┌────────

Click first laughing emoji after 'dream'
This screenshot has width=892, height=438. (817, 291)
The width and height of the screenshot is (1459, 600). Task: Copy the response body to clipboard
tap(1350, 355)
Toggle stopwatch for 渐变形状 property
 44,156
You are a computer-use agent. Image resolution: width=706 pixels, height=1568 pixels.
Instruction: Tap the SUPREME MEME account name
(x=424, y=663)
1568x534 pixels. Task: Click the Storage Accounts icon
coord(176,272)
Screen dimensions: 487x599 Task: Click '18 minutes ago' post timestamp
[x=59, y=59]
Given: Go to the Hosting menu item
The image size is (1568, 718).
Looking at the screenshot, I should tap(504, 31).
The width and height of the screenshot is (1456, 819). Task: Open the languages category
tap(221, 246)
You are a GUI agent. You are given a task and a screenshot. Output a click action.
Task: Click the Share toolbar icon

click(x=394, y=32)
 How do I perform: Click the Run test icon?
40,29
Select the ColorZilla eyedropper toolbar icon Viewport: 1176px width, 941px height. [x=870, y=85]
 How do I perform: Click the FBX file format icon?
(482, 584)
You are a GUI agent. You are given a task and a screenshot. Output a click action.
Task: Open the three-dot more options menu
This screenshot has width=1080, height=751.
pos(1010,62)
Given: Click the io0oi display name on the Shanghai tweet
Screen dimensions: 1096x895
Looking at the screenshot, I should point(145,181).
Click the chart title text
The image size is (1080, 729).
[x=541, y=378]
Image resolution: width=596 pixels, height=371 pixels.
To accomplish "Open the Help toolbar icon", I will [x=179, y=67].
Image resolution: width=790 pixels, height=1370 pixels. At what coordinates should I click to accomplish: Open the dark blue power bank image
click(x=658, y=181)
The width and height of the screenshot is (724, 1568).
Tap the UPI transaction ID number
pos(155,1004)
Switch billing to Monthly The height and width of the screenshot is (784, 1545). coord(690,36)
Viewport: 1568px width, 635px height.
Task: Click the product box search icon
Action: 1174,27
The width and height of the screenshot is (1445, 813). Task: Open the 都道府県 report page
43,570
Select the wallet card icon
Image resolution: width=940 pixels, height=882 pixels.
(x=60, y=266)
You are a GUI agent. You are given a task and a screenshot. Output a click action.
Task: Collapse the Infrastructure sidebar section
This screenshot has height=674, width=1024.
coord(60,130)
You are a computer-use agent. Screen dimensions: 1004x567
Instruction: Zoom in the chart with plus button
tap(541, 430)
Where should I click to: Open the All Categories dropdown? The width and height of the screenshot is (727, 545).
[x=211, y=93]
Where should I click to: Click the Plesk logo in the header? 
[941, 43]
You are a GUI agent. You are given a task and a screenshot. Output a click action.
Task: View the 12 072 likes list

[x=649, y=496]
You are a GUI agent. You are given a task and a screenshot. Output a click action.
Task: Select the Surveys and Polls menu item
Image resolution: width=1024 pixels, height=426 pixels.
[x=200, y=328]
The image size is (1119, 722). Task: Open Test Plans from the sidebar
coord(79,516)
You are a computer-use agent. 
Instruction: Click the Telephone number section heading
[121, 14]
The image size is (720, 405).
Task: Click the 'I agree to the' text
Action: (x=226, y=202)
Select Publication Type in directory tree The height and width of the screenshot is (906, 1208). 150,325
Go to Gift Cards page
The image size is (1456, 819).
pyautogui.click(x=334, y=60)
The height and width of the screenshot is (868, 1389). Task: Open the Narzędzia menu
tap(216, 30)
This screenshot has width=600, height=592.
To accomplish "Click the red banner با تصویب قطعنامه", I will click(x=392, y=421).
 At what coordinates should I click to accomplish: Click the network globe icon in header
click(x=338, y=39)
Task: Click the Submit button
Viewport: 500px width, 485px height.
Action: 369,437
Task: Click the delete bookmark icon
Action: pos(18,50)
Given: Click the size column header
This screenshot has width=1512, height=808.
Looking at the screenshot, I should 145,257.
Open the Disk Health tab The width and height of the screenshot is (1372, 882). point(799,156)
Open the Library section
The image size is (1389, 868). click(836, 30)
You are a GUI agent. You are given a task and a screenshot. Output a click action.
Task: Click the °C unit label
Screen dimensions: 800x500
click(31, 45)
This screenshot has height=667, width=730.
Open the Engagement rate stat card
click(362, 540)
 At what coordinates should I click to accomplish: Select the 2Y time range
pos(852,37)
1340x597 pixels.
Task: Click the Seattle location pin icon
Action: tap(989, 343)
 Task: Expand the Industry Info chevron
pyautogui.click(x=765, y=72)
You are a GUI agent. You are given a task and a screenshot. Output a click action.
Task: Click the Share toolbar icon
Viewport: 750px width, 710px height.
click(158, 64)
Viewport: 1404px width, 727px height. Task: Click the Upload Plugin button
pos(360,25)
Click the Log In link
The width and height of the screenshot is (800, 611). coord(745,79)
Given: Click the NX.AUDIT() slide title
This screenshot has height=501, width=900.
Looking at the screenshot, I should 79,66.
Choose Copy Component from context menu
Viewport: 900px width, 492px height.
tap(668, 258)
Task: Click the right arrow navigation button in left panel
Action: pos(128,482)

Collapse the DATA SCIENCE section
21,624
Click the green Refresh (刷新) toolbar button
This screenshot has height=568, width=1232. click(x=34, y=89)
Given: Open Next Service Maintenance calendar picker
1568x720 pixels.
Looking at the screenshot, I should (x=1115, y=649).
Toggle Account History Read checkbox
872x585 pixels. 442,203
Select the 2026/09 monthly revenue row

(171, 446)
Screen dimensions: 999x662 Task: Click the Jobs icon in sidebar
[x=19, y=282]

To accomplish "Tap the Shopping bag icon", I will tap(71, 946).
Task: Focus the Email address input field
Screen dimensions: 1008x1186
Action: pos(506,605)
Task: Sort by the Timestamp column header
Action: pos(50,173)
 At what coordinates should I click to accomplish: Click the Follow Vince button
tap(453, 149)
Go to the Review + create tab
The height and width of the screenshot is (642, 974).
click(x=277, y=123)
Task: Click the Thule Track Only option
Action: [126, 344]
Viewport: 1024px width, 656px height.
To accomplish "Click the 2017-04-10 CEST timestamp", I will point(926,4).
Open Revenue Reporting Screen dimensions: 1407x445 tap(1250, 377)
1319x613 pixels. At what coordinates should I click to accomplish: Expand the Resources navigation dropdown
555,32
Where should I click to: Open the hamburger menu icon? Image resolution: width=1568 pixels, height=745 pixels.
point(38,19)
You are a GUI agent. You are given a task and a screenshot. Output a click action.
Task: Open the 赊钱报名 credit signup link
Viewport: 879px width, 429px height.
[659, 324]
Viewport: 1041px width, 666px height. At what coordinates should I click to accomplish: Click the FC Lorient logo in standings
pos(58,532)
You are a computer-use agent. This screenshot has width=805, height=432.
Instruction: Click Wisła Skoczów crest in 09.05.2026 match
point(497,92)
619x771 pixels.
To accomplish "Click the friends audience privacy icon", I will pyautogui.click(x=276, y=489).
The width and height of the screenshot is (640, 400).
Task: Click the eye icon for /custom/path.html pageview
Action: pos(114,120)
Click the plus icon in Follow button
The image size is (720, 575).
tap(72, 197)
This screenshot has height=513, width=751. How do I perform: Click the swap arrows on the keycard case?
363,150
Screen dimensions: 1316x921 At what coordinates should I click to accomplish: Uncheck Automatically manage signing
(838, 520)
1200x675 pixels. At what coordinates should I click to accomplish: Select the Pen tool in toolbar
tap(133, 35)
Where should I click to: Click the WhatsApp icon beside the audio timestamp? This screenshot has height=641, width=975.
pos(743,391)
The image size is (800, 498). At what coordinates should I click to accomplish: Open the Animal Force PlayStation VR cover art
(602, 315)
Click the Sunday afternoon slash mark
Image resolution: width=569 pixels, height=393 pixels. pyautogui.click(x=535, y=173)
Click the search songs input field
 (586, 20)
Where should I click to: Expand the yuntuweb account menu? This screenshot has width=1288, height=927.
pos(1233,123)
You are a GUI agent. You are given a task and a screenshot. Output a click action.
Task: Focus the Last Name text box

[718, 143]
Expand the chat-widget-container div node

└────────

## REQUIRED ACTION:
Look above for the line with "Task: Open the three-dot more options menu"; retype exactly that line, every line after it up to the line with "The width and height of the screenshot is (724, 1568).", and that line too, nothing else.

## WRITTEN RESPONSE:
Task: Open the three-dot more options menu
This screenshot has width=1080, height=751.
pos(1010,62)
Given: Click the io0oi display name on the Shanghai tweet
Screen dimensions: 1096x895
Looking at the screenshot, I should point(145,181).
Click the chart title text
The image size is (1080, 729).
[x=541, y=378]
Image resolution: width=596 pixels, height=371 pixels.
To accomplish "Open the Help toolbar icon", I will [x=179, y=67].
Image resolution: width=790 pixels, height=1370 pixels. At what coordinates should I click to accomplish: Open the dark blue power bank image
click(x=658, y=181)
The width and height of the screenshot is (724, 1568).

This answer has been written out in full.